As explained by senior investigator Keith Obstein, MD, of Vanderbilt University in Nashville, the small capsule -- 18 × 21 mm at the head, tapering to 6.5 mm -- should be capable of more complete visualization of the colon's interior surface.

Action Points

  • Note that this study was published as an abstract and presented at a conference. These data and conclusions should be considered to be preliminary until published in a peer-reviewed journal.

Obstein, speaking to reporters at Digestive Disease Week 2017, where the research was presented during a poster session, said the ability to turn the device completely around -- that's the retroflexion maneuver -- would allow the operator to look behind colonic folds that would otherwise be out of view with a standard endoscope.

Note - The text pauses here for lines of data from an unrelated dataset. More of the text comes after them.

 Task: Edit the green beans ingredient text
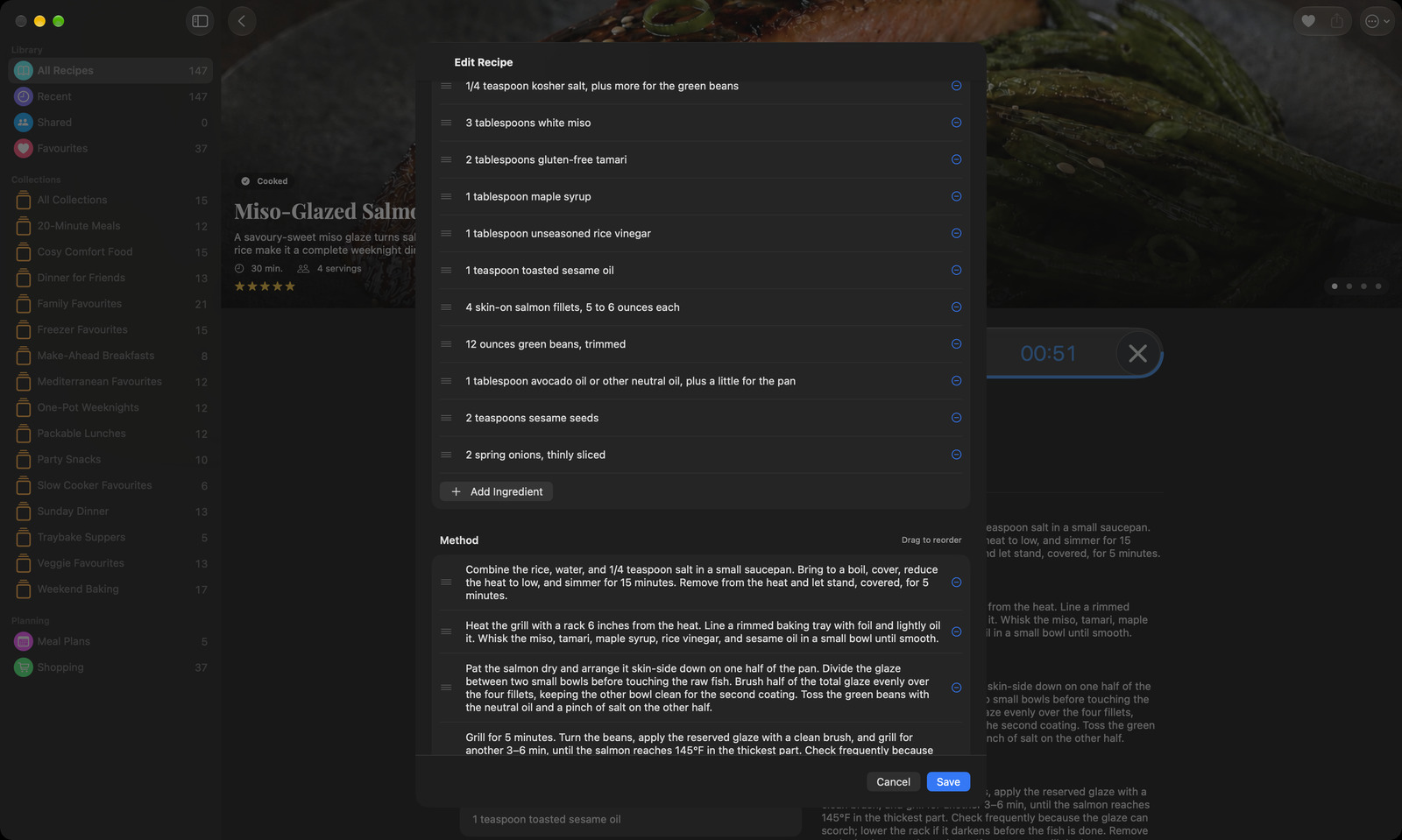coord(546,344)
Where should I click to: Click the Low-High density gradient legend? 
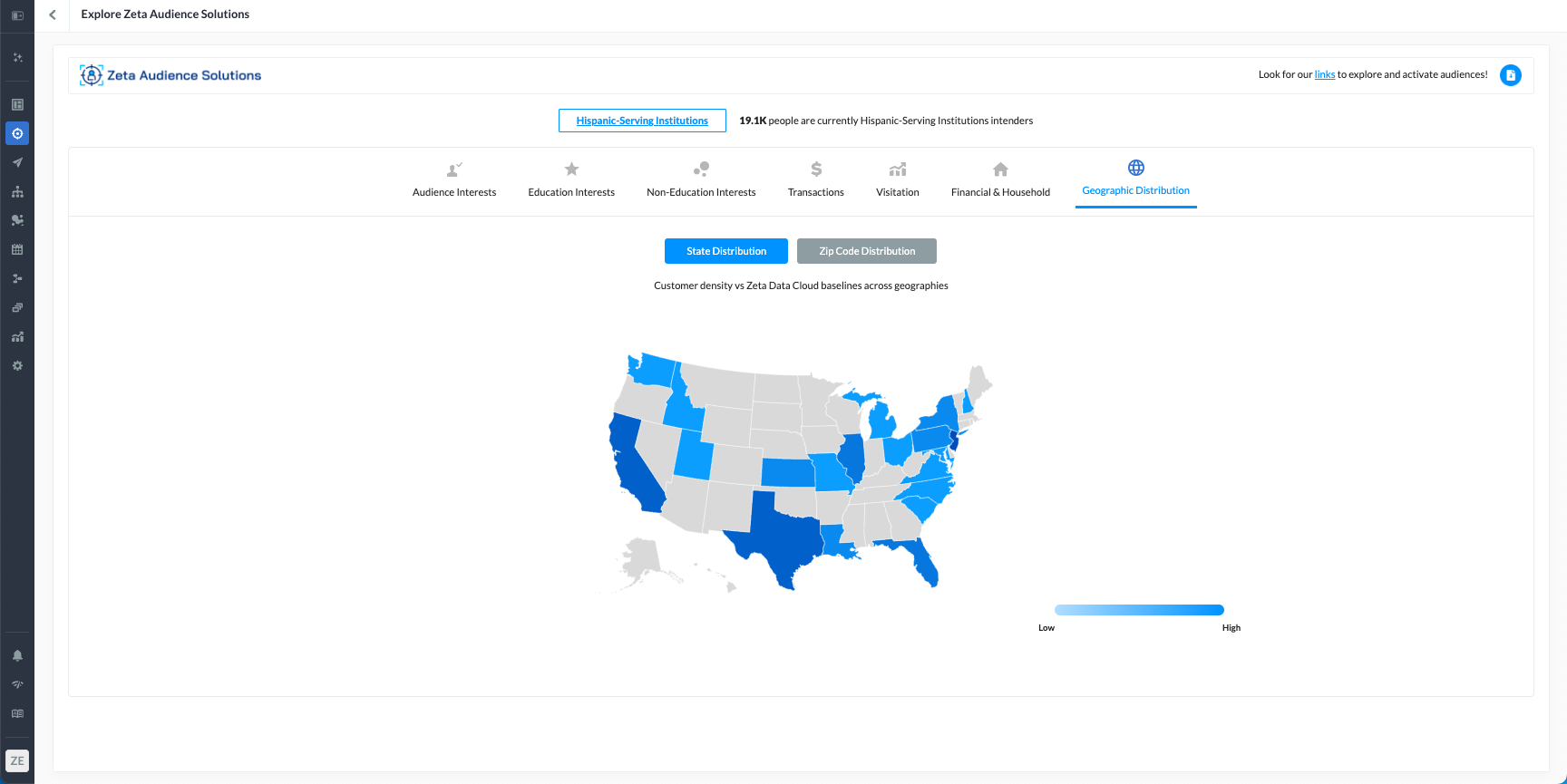[x=1139, y=610]
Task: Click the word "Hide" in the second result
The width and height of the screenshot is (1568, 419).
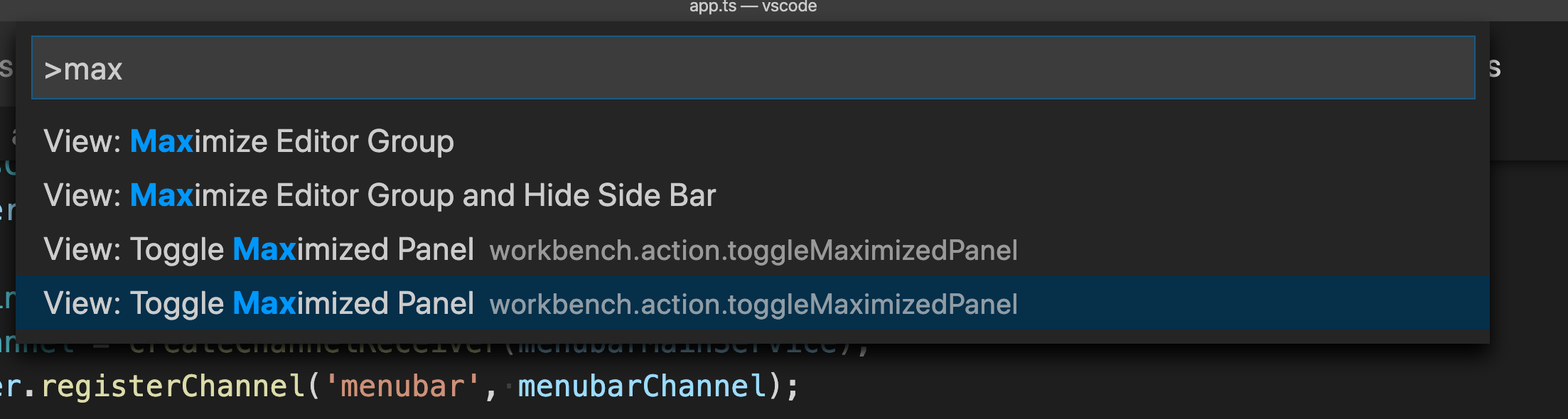Action: [558, 195]
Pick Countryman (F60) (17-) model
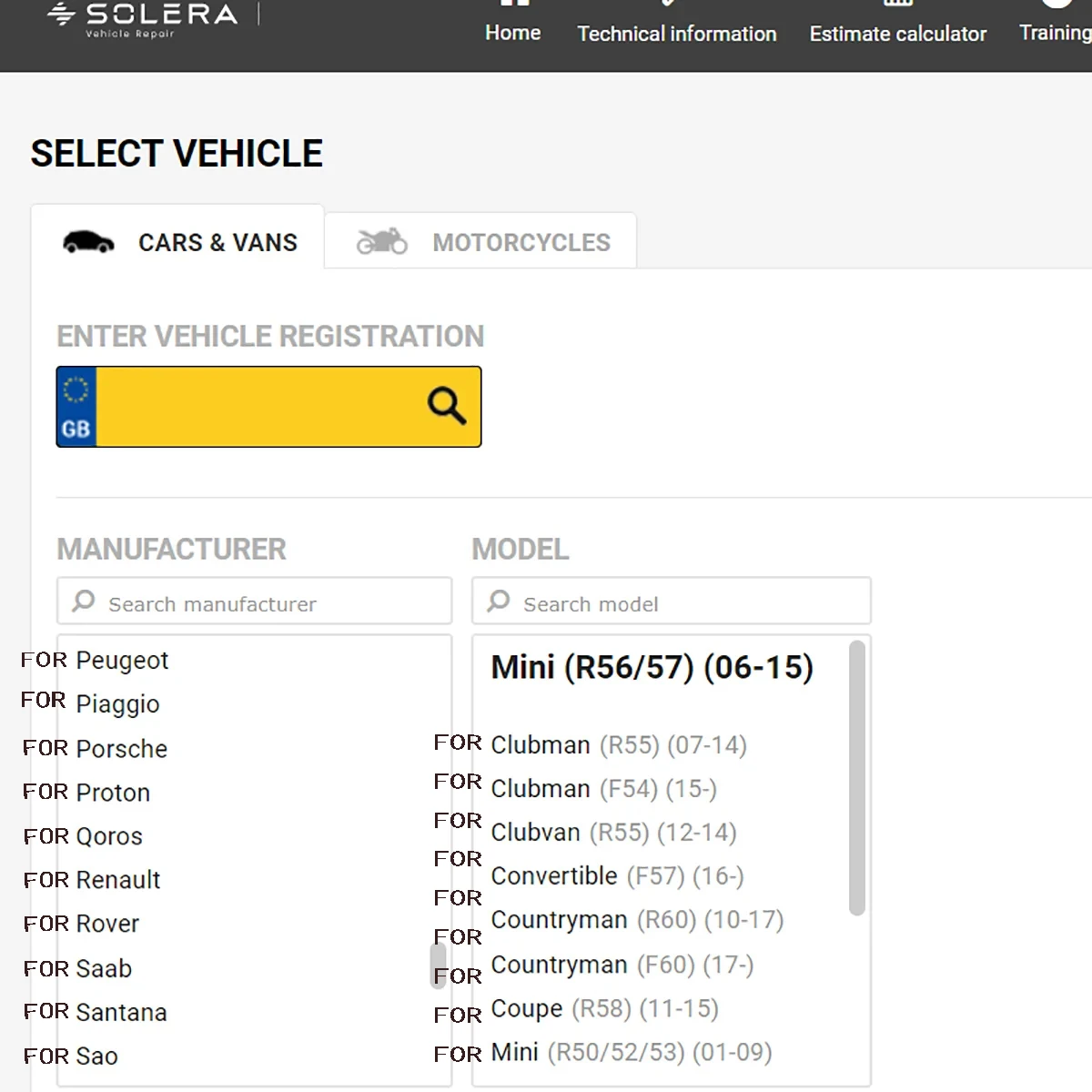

He also said the capsule should be less prone to distend the colon during complex maneuvers, compared with conventional colonoscopy, with consequent lower risk of perforations, as well as less discomfort to patients and need for sedation. That, in turn, would make it more attractive for patients with inflammatory bowel disease (IBD) who typically undergo colonoscopies annually.

Indeed, Obstein said, IBD patients are likely to be the first patient population to be targeted in clinical development.

Described in the poster as an "autonomously controlled capsule robot," the device so far has been tested ex vivo and in vivo in pigs. Obstein estimated that a live human trial could begin in about 18 months, although he declined to speculate whether it would involve healthy volunteers or patients.

The control is exerted by a robotic arm hovering over the abdomen, using magnets to pull the capsule through the colon and execute turns. The "autonomous" part is that the arm's magnetic control is computerized to perform a retroflexion maneuver, which Obstein said would be exceedingly difficult for the human operator to manage on his or her own.

"Any repetitive or complex maneuver is ripe" for robotic automation, he said.

In essence, the operator issues a command to perform the maneuver, at which point the computer takes over control of the arm and thus the capsule. This has been technically difficult to pull off with magnetic control because of the high field gradients: the arm must remain at a very nearly fixed distance from the capsule to avoid losing contact (if it gets too far away) or pulling it too hard against the colonic wall (if too close).

The pig studies reported here indicated that the desired amount of control was achieved, with every one of 30 attempts to perform a retroflexion successful. Completion times ranged from 9.4 to 17.1 seconds in a constrained setting and from 11.8 to 19.2 seconds unconstrained. Necropsy studies afterward showed no signs of leakage or trauma.

The capsule includes a soft, thin tethering cable for transmitting video. Also, through it, the operator can perform conventional colonoscopic function such as insufflation, irrigation, and biopsy sampling.

Obstein said the next phase of development would be to give the capsule forward-looking vision, allowing the operator to drive it as if he or she were inside, like a car.

Disclosures

The work was funded by U.S. government grants and the Royal Society.

Obstein and co-authors disclosed no relevant relationships with industry.

Primary Source

Digestive Disease Week

Sarker S, et al "The first autonomously controlled capsule robot for colon exploration" DDW 2017; abstract Mo1962.